L'économiste Rachel Silvera[Anna Solé]

Rachel Silvera est économiste et maîtresse de conférences à l'université Paris-Ouest-Nanterre-La Défense. En 2014, elle a publié "Un quart en moins - Des femmes se battent pour en finir avec les inégalités de salaires" (éditions La Découverte), qui a reçu le mois dernier le prix du Toit citoyen, qui distingue le meilleur livre paru sur le monde du travail.

 

Alors qu'est célébrée l'annuelle journée des droits des femmes, elle revient sur l'injustice tenace qui fait que les femmes sont moins rémunérées que les hommes, pour un poste égal.

 

La différence de salaires existe aujourd’hui dans tous les pays du monde. Comment l’expliquer ?

Ces inégalités montrent que les femmes sont partout discriminées sur la valeur de leurs emplois, trop peu valorisés. Certains trouvent normal qu’elles soient cantonnées à des postes d’infirmière, d’éducatrice, d’enseignante. De même, elles sont soupçonnées de maternité, même quand elles n’ont pas d’enfant. On leur confie moins de missions, on les envoie moins à l’étranger, pensant qu’elles seront moins disponibles

 

Y a-t-il des pays en pointe sur la réduction des écarts salariaux ?
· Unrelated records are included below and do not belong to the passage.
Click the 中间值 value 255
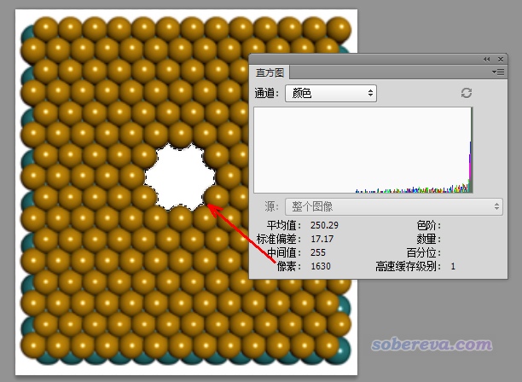 pos(316,252)
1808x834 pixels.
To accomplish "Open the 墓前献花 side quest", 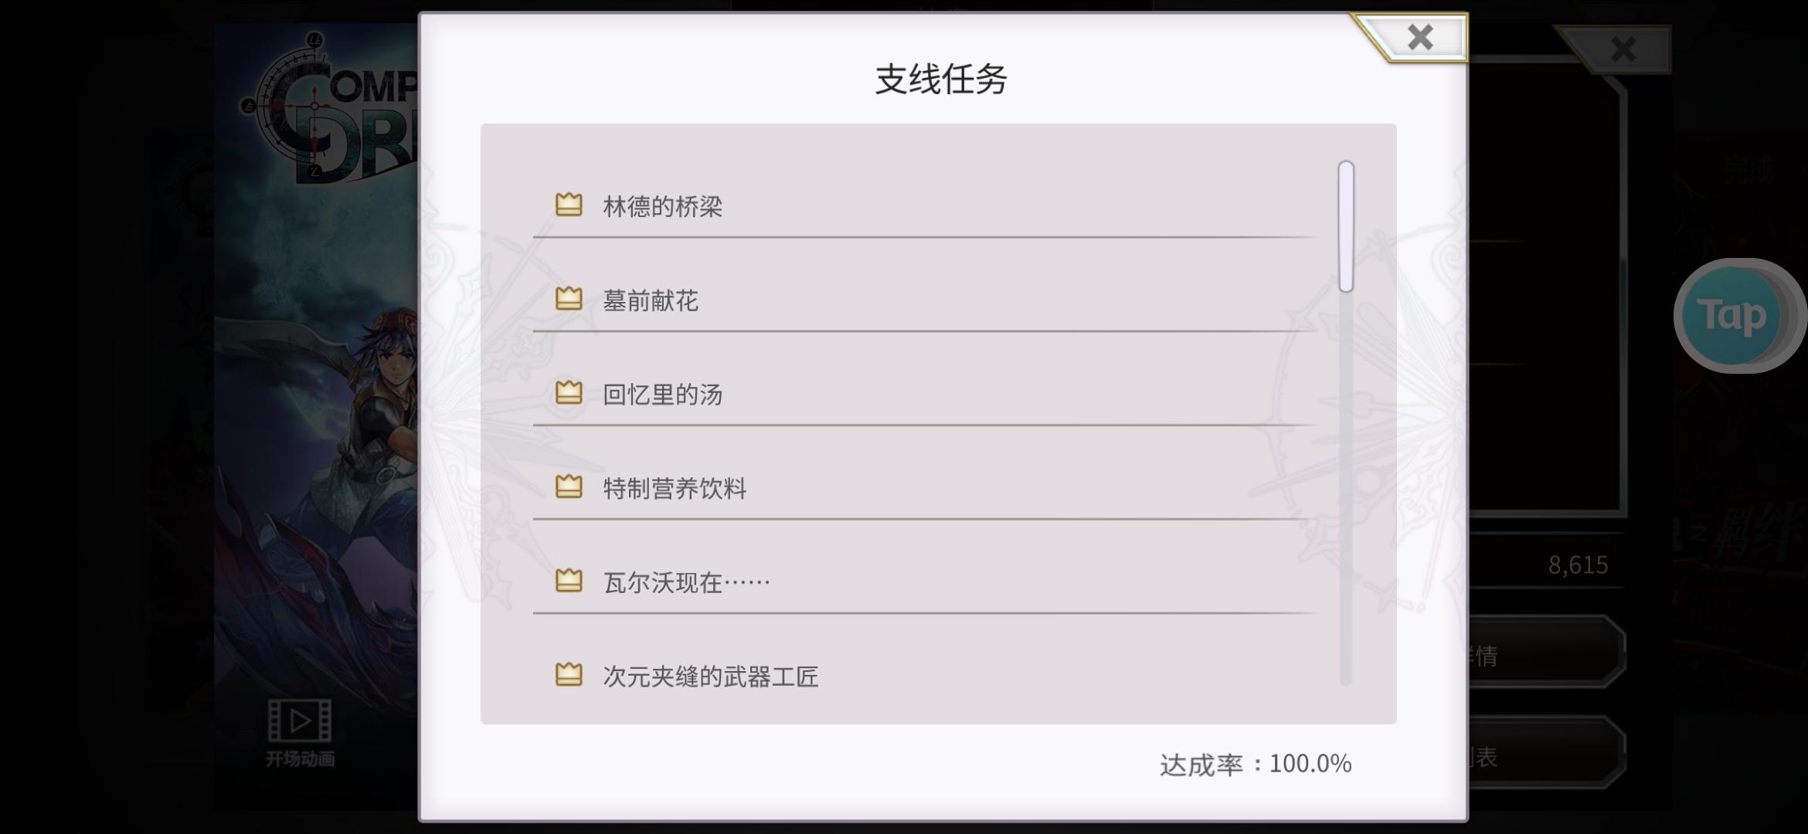I will [925, 300].
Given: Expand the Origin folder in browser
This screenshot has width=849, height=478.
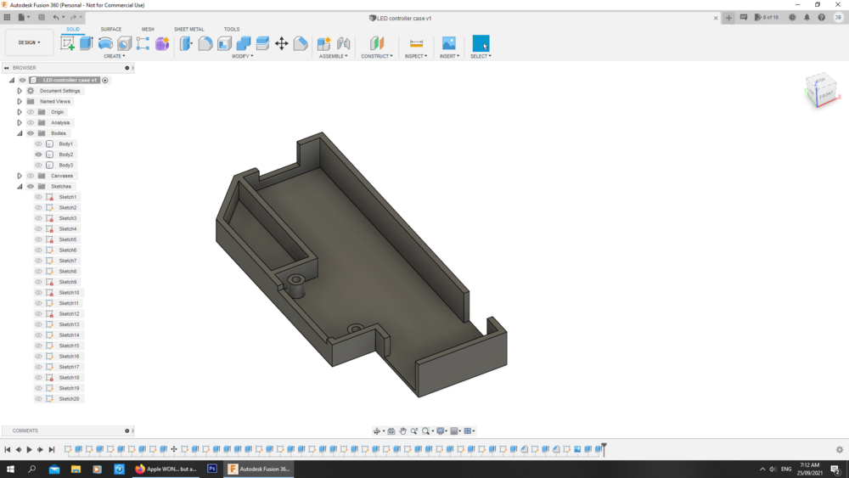Looking at the screenshot, I should point(20,112).
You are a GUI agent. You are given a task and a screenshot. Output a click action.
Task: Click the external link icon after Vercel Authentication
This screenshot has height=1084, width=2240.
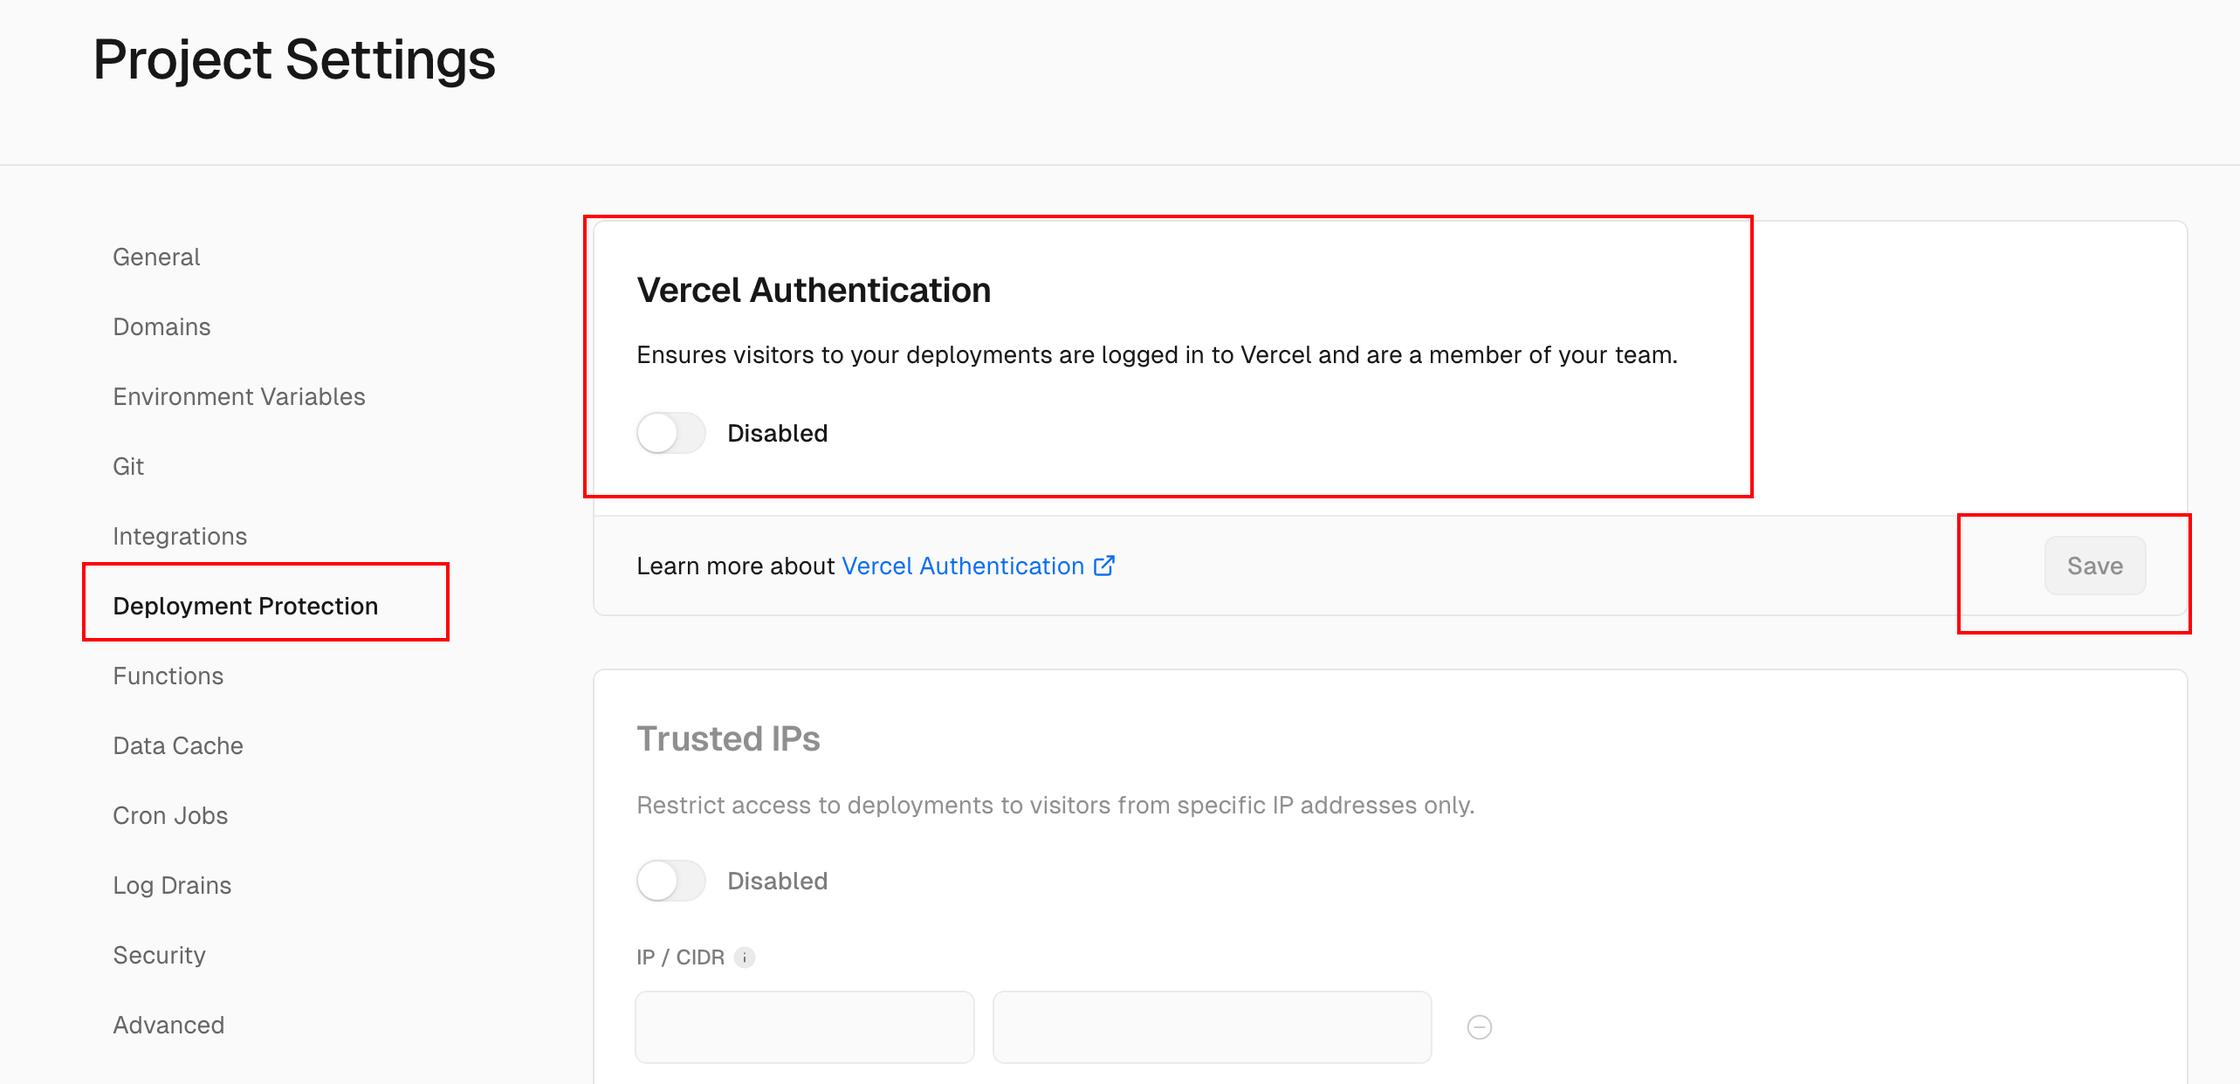1104,566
Chaque pays a ses initiatives. Les pays nordiques font participer les syndicats : ils négocient dans l’entreprise pour que les situations soient égalitaires. On peut citer une loi québécoise obligeant les entreprises à comparer les postes. Si l’on constate qu’un poste, souvent occupé par une femme, est moins valorisé, l’entreprise doit compenser financièrement pour le revaloriser. Pourquoi un gardien de zoo serait-il mieux payé qu’une gardienne d’enfants ?

 

Que préconisez-vous ?

Les femmes doivent prendre conscience de cet écart salarial, comparer leurs revenus avec ceux de leurs collègues masculins. En France, des lois existent, et les femmes doivent s’assurer de leur application. Sinon, elles peuvent demander de l’aide à l’inspecteur du travail, voire au Défenseur des droits. Mais je crois aussi à la réponse collective. Je défends l’idée d’actions de groupe, comme aux Etats-Unis, au niveau de l’entreprise, car ces situations individuelles discriminantes sont souvent généralisées.